SEC stops $100 million real-estate based Ponzi scheme
“Palmer promised double-digit returns at his real estate seminars, where investors learned the hard way about his lies and deceit,” said Kenneth Israel, director of the SEC’s Salt Lake City Regional Office. The SEC obtained a temporary restraining order and froze the assets of Palmer and his business.
The SEC’s complaint, filed in the U.S. District Court for the District of Utah, charges National Note and Palmer with violating the anti-fraud and securities registration provisions of U.S. securities laws. Additionally, Palmer faces charges that he operated as an unregistered broker-dealer.
According to the SEC Palmer told investors their money would be completely secure and that his company had a gleaming record and never missed paying principal or interest on its promissory notes.
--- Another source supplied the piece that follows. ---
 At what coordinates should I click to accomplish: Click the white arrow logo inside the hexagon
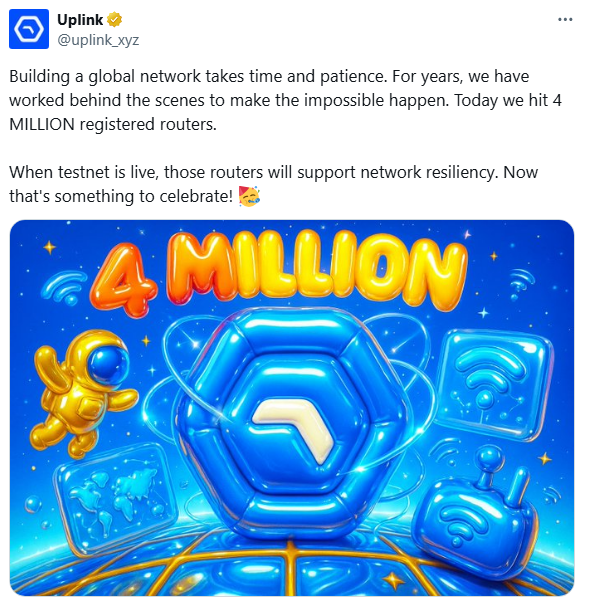click(x=293, y=428)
Marketing materials handed out by Palmer to some investors showed National Note returns did not fluctuate, and said investors were guaranteed payment even if property owners missed payment on mortgage loans held by the company.
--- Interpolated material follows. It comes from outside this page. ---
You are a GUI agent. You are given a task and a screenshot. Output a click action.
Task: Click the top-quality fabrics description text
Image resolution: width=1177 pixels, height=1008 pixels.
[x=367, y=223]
National Note then allegedly used most of the money from new investors to pay earlier investors — a Ponzi scheme by definition. The complaint said, since 2009, National Note would not have been able to survive had it not been for new investor funds, and that its payments to investors stopped in October of last year. The complaint alleges that Palmer continued to tell investors the money was on its way, while simultaneously soliciting new investors without disclosing that the company was delinquent in making payments to existing investors.